BEGIN TEXT PASSAGE

Roulette Expands Across Europe
It was in 1843 that the German spa casino town of Bad Homburg saw roulette introduced to it by two Frenchmen – François and Louis Blanc. The single zero style of the game that remains popular throughout Europe today was brought along to the German town, and this was introduced to compete against establishments offering the traditional wheel with both single and double zeroes.
That roulette wheel with the single zero was actually designed specifically for King Charles III of Monaco, and this was quite the big deal. With just a single zero on the wheel rather than two, the house edge fell somewhat, providing the player with more of a chance of winning. The Kingdom of Monaco was suffering financial troubles at the time, and Charles saw the new roulette wheel as a way of helping. A casino was built, the single zero roulette wheel was brought to it and people flocked to play it. The wheel helped to generate a vast amount of income for Monaco, and it has since become quite the symbol for Monte Carlo’s upscale gambling scene.
At the same time that this was happening, France took the decision to outlaw gambling altogether. Therefore, people would cross the border from the neighbouring country just to access these entertaining casinos in Monaco.
In the 19th century, roulette would proceed to expand across numerous other European countries, including Great Britain, Belgium, Denmark and so on. It didn’t take it long to get to the United States, either.
America Gets Its First Experience of Roulette
It was also during the 1800s that American gamblers got their first taste of being able to play roulette. The game would come across the ocean from Europe and land on US shores, but it was introduced in the more traditional double zero variation. This has become known as American Roulette today, as it remains the more popular version throughout the United States. Even though it holds appeal, it is this version that many people are recommended to stay away from though, as it has a much higher house edge.
Once it had hit the States, it made its way up the Mississippi river, travelling from New Orleans, Louisiana and then onwards to the west. It was also here that due to massive cheating scandals (by both players and operators of the game), that the wheel itself was placed on top of the table. This prevented any sort of devices being attached to the table or the wheel, and the betting table layout was also simplified at the same time.
However, because so many locations around the world starting banning gambling in various forms, the only casino towns of note in the early 20th century were Monte Carlo, Monaco and Las Vegas, Nevada, USA. That being said, once the 1970s rolled around, many casinos started to flourish and gambling wasn’t such an outlawed practice in various locations, either. By 2008, casinos had popped up around the globe, providing masses of games, including roulette.
How Is a Roulette Wheel Made and Is It Fair?
It’s probably been quite a common wonderment of people as to whether or not manufacturers of roulette wheels have some sort of secret to what they include in them. It wouldn’t be uncommon for some bettors to suggest that they have been made with inbuilt tools that ensure the casino wins most of the time. Yet, this isn’t actually the case.

END TEXT PASSAGE

TASK:
According to the roulette passage, who brought roulette to Bad Homburg in 1843? The listing that comes next has no connection to the roulette passage.

BEGIN SUPPLIED INFORMATION

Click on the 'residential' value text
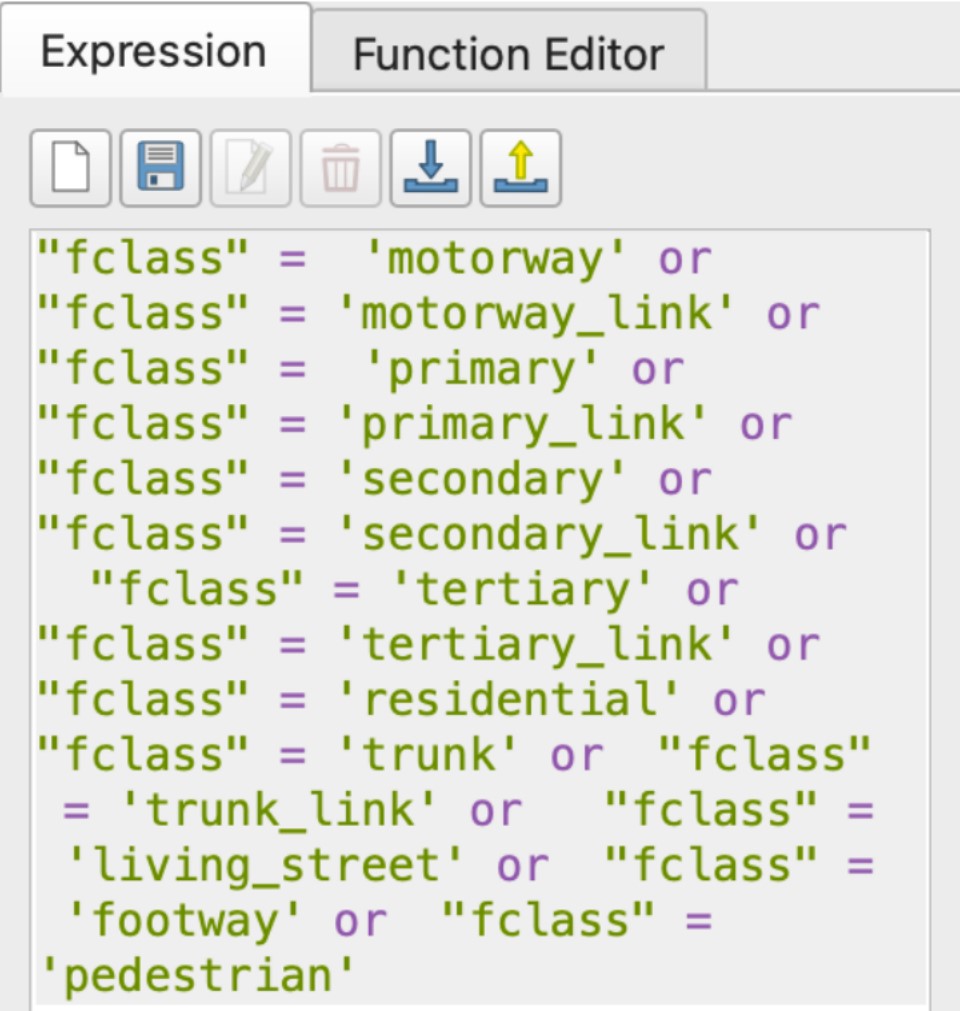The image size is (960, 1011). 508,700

END SUPPLIED INFORMATION

EXERCISE RESPONSE:
Two Frenchmen, François and Louis Blanc.